--- TASK MATERIAL ---
= Beginning of Section =
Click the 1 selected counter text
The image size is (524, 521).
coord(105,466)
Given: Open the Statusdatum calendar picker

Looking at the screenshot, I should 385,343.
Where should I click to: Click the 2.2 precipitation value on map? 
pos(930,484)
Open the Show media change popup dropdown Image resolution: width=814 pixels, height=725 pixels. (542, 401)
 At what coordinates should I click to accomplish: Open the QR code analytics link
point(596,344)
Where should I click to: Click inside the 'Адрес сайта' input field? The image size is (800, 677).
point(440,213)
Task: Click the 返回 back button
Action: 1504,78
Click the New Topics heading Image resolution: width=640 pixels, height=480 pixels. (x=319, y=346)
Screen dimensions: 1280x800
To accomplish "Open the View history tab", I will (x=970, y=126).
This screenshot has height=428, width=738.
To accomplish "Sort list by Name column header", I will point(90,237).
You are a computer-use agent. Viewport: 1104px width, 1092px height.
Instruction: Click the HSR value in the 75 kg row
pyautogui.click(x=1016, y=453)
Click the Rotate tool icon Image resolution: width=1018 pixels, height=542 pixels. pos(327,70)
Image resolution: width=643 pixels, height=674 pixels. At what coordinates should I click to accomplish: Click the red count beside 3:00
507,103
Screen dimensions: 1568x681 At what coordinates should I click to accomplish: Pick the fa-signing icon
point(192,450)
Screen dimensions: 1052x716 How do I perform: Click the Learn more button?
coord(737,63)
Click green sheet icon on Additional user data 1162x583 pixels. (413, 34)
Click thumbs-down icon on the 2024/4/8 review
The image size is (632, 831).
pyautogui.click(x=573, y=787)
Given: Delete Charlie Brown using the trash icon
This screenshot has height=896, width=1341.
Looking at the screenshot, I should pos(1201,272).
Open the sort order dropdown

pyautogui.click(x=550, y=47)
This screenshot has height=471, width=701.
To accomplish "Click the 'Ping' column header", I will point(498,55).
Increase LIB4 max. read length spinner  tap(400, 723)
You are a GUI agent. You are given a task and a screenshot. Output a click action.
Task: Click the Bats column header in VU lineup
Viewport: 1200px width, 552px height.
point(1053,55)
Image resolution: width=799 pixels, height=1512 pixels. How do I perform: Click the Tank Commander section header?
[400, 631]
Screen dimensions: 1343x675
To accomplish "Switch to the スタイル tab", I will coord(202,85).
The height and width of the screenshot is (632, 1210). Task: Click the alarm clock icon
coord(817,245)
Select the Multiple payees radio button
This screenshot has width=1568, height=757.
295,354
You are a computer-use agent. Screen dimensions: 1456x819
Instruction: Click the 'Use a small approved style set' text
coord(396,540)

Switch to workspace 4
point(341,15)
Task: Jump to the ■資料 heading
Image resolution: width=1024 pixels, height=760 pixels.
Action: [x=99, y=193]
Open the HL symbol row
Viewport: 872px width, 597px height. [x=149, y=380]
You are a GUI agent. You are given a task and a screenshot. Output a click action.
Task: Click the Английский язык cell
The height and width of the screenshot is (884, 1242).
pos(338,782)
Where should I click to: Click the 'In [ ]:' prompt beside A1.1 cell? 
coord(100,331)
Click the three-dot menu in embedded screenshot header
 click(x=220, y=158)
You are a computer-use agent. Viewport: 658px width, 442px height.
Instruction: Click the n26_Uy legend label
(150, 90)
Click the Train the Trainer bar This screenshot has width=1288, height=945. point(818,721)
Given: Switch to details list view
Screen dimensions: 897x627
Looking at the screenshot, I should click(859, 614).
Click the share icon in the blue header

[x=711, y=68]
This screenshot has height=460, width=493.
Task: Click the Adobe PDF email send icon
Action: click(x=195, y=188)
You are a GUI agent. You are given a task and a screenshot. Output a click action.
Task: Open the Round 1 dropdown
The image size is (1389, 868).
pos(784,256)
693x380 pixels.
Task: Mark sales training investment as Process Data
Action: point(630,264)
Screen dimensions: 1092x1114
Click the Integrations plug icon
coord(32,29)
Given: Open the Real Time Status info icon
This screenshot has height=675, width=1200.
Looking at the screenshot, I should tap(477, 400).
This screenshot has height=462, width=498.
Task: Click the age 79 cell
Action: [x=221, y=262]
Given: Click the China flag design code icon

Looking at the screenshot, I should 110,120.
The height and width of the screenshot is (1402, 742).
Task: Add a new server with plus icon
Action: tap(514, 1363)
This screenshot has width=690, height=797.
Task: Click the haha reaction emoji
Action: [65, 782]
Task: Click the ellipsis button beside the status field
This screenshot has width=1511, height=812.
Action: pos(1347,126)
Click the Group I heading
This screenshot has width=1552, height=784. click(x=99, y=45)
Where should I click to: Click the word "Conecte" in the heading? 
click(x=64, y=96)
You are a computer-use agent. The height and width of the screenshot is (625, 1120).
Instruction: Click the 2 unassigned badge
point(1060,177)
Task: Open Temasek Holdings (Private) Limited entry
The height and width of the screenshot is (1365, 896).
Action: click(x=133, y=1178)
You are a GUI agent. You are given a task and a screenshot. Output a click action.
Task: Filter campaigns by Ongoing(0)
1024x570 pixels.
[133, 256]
= End of Section =
--- WORK INSTRUCTIONS ---
Retype the data. Every line must match the original exactly.

--- ANSWER TO THIS TASK ---
Click the 1 selected counter text
The image size is (524, 521).
coord(105,466)
Given: Open the Statusdatum calendar picker

Looking at the screenshot, I should 385,343.
Where should I click to: Click the 2.2 precipitation value on map? 
pos(930,484)
Open the Show media change popup dropdown Image resolution: width=814 pixels, height=725 pixels. (542, 401)
 At what coordinates should I click to accomplish: Open the QR code analytics link
point(596,344)
Where should I click to: Click inside the 'Адрес сайта' input field? The image size is (800, 677).
point(440,213)
Task: Click the 返回 back button
Action: 1504,78
Click the New Topics heading Image resolution: width=640 pixels, height=480 pixels. (x=319, y=346)
Screen dimensions: 1280x800
To accomplish "Open the View history tab", I will (x=970, y=126).
This screenshot has height=428, width=738.
To accomplish "Sort list by Name column header", I will point(90,237).
You are a computer-use agent. Viewport: 1104px width, 1092px height.
Instruction: Click the HSR value in the 75 kg row
pyautogui.click(x=1016, y=453)
Click the Rotate tool icon Image resolution: width=1018 pixels, height=542 pixels. pos(327,70)
Image resolution: width=643 pixels, height=674 pixels. At what coordinates should I click to accomplish: Click the red count beside 3:00
507,103
Screen dimensions: 1568x681 At what coordinates should I click to accomplish: Pick the fa-signing icon
point(192,450)
Screen dimensions: 1052x716 How do I perform: Click the Learn more button?
coord(737,63)
Click green sheet icon on Additional user data 1162x583 pixels. (413, 34)
Click thumbs-down icon on the 2024/4/8 review
The image size is (632, 831).
pyautogui.click(x=573, y=787)
Given: Delete Charlie Brown using the trash icon
This screenshot has height=896, width=1341.
Looking at the screenshot, I should pos(1201,272).
Open the sort order dropdown

pyautogui.click(x=550, y=47)
This screenshot has height=471, width=701.
To accomplish "Click the 'Ping' column header", I will point(498,55).
Increase LIB4 max. read length spinner  tap(400, 723)
You are a GUI agent. You are given a task and a screenshot. Output a click action.
Task: Click the Bats column header in VU lineup
Viewport: 1200px width, 552px height.
point(1053,55)
Image resolution: width=799 pixels, height=1512 pixels. How do I perform: Click the Tank Commander section header?
[400, 631]
Screen dimensions: 1343x675
To accomplish "Switch to the スタイル tab", I will coord(202,85).
The height and width of the screenshot is (632, 1210). Task: Click the alarm clock icon
coord(817,245)
Select the Multiple payees radio button
This screenshot has width=1568, height=757.
295,354
You are a computer-use agent. Screen dimensions: 1456x819
Instruction: Click the 'Use a small approved style set' text
coord(396,540)

Switch to workspace 4
point(341,15)
Task: Jump to the ■資料 heading
Image resolution: width=1024 pixels, height=760 pixels.
Action: [x=99, y=193]
Open the HL symbol row
Viewport: 872px width, 597px height. [x=149, y=380]
You are a GUI agent. You are given a task and a screenshot. Output a click action.
Task: Click the Английский язык cell
The height and width of the screenshot is (884, 1242).
pos(338,782)
Where should I click to: Click the 'In [ ]:' prompt beside A1.1 cell? 
coord(100,331)
Click the three-dot menu in embedded screenshot header
 click(x=220, y=158)
You are a computer-use agent. Viewport: 658px width, 442px height.
Instruction: Click the n26_Uy legend label
(150, 90)
Click the Train the Trainer bar This screenshot has width=1288, height=945. point(818,721)
Given: Switch to details list view
Screen dimensions: 897x627
Looking at the screenshot, I should click(859, 614).
Click the share icon in the blue header

[x=711, y=68]
This screenshot has height=460, width=493.
Task: Click the Adobe PDF email send icon
Action: click(x=195, y=188)
You are a GUI agent. You are given a task and a screenshot. Output a click action.
Task: Open the Round 1 dropdown
The image size is (1389, 868).
pos(784,256)
693x380 pixels.
Task: Mark sales training investment as Process Data
Action: point(630,264)
Screen dimensions: 1092x1114
Click the Integrations plug icon
coord(32,29)
Given: Open the Real Time Status info icon
This screenshot has height=675, width=1200.
Looking at the screenshot, I should tap(477, 400).
This screenshot has height=462, width=498.
Task: Click the age 79 cell
Action: [x=221, y=262]
Given: Click the China flag design code icon

Looking at the screenshot, I should 110,120.
The height and width of the screenshot is (1402, 742).
Task: Add a new server with plus icon
Action: tap(514, 1363)
This screenshot has width=690, height=797.
Task: Click the haha reaction emoji
Action: [65, 782]
Task: Click the ellipsis button beside the status field
This screenshot has width=1511, height=812.
Action: pos(1347,126)
Click the Group I heading
This screenshot has width=1552, height=784. click(x=99, y=45)
Where should I click to: Click the word "Conecte" in the heading? 
click(x=64, y=96)
You are a computer-use agent. The height and width of the screenshot is (625, 1120).
Instruction: Click the 2 unassigned badge
point(1060,177)
Task: Open Temasek Holdings (Private) Limited entry
The height and width of the screenshot is (1365, 896).
Action: click(x=133, y=1178)
You are a GUI agent. You are given a task and a screenshot. Output a click action.
Task: Filter campaigns by Ongoing(0)
1024x570 pixels.
[133, 256]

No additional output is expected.